Baca berita tanpa iklan. Gabung Kompas.com+

Warga di Lahan Depo Plumpang Akan Direlokasi dengan Ganti Untung

Kompas.com - 15/03/2023, 09:48 WIB
Muhammad Idris

Penulis

KOMPAS.com - Direktur Utama PT Pertamina (Persero) Nicke Widyawati menyatakan, pembangunan buffer zone atau zona penyangga yang memisahkan Terminal BBM atau Depo Plumpang, Jakarta Utara, dengan permukiman penduduk di sekitarnya penting dilakukan saat ini.

Menurut Nicke, untuk merelokasi warga dari tanah milik Pertamina di zona terlarang permukiman itu, pihaknya akan memberikan kompensasi pembebasan lahan dengan skema ganti untung.

"Akan ada ganti untung, kompensasi pembebasan lahan di buffer zone Plumpang," ujar Nicke dikutip dari Kompas TV, Rabu (15/3/2023).

Ia menjelaskan, langkah ini menjadi poin utama demi keselamatan masyarakat serta operasional BBM tetap berjalan. Kata dia, Depo Plumpang tidak bisa ditutup dalam waktu dekat karena akan berpengaruh terhadap suplai nasional.

Baca juga: Bos Pertamina Ungkap Sejarah Lahan Depo Plumpang Dikuasai Warga

Sementara itu, dikutip dari Antara, Nicke juga menjawab soal usulan lebih baik mana Depo Plumpang atau permukiman warga yang sebaiknya digeser.

"Jadi kalau tadi ditanya apakah warganya yang direlokasi atau terminalnya, jawabannya dan tetapi timeframe yang berbeda," beber Nicke.

"Maksudnya warga di sini adalah yang buffer zone karena Terminal Plumpang tidak bisa kita tutup. Ini bisa berpengaruh terhadap ketahanan suplai nasional," ujar dia.

Ia menjelaskan bahwa di Depo Plumpang tidak hanya terdapat tangki penyimpanan BBM, tetapi juga ada fasilitas-fasilitas lainnya seperti LPG, Pelumas, dan lain-lain. Selain itu, Depo Plumpang juga menyuplai BBM ke 790 SPBU di 19 kabupaten/kota.

Baca juga: Sudah 6 Kilang dan Depo Pertamina Terbakar dalam 3 Tahun

"Tidak mudah, tidak bisa serta merta kemudian kami pindahkan, dan ini (Depo Plumpang) menyimpan sekitar 15 persen dari stok nasional sehingga kalau kita lihat dengan peran strategis dari TBBM Plumpang dan ini bagian dari satu value chain," ungkap Nicke.

§ **TUGAS YANG DIMINTA**
Lanjutkan teks di atas tentang relokasi warga Depo Plumpang, dimulai setelah kalimat terakhirnya. Materi di bawah ini tidak berhubungan dengan teks tentang relokasi warga Depo Plumpang.

§ **INFORMASI YANG DITAMPILKAN**

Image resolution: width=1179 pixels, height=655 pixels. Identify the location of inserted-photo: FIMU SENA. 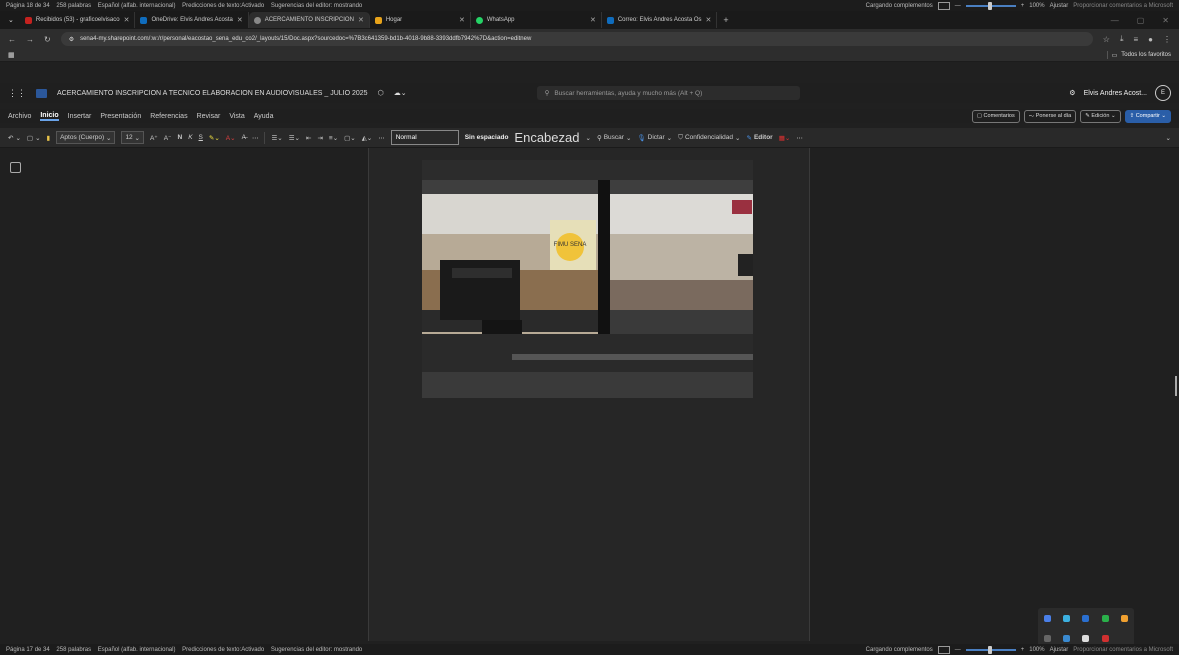
(588, 279).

§ **JAWABAN LATIHAN INI**
"Jadi, kalau ini kemudian tiba-tiba kami off-kan maka value chain-nya akan terputus sehingga akan mengganggu distribusi," ucap Nicke lagi.

Sementara soal rencana relokasi ke lahan PT Pelindo di Kalibaru, Cilincing, Jakarta Utara, ia mengatakan lahan tersebut nantinya bakal digunakan untuk mendukung program transisi energi Pertamina.

"Mengenai penjelasan adanya terminal di Kalibaru. Jadi, sekitar 3 tahun lalu, kami sudah mulai melakukan perencanaan untuk ini bahwa Pertamina harus melakukan transisi energi bahwa ke depan BBM itu mungkin akan berkurang demand-nya," ujar Nicke.

Lahan milik PT Pelindo di New Priok Container Terminal One (NPCT1), Kali Baru, Cilincing, Jakarta Utara, siap dijadikan lokasi baru untuk Depo Pertamina Plumpang. Saat ini lahan tersebut masih dalam proses pematangan. KOMPAS.com/BAHARUDIN AL FARISI Lahan milik PT Pelindo di New Priok Container Terminal One (NPCT1), Kali Baru, Cilincing, Jakarta Utara, siap dijadikan lokasi baru untuk Depo Pertamina Plumpang. Saat ini lahan tersebut masih dalam proses pematangan.

Baca juga: Warga atau Depo Plumpang yang Digeser? Ini Jawaban Dirut Pertamina

Oleh karena itu, Pertamina memerlukan fasilitas untuk membangun produk-produk baru seperti petrochemical, green/sustainable aviation fuel, hydrogen, biofuel, dan lain-lain.

"Dengan adanya kebutuhan tambahan produk-produk baru ini tidak mungkin kami bangun di Plumpang. Oleh karena itu, sejak tiga tahun lalu, kami sudah lakukan kerja sama dengan Pelindo untuk membangun di kawasan industri," kata Nicke.

Lahan itu berasal dari reklamasi seluas 32 hektar yang nantinya dialokasikan sebagai green multi purpose terminal dan konsepnya green karena sesuaikan dengan transisi energi Pertamina di masa mendatang.

Adapun, kata dia, lahan di Kalibaru tersebut baru siap untuk dibangun pada akhir 2024.

"Kalau yang di Kalibaru yang memang akan kami bangun, dan nanti lahan dari Pelindo itu baru siap dibangun di akhir 2024. Jadi, setelah itu baru kami siap membangun. Itu pun perlu waktu antara 2-3 tahun, sehingga terminal baru ini mungkin baru jadi nanti sekitar 4 atau 5 tahun kemudian," tuturnya.

Baca juga: Pertamina Hanya Akan Relokasi Sebagian Fasilitas Depo Plumpang

Awal mula warga duduki lahan Pertamina

Awalnya, Nicke bilang, perusahaan minyak negara itu membeli lahan dari perusahaan swasta PT Mastraco pada tahun 1971. Direktur Utama Pertamina saat itu adalah Ibnu Sutowo.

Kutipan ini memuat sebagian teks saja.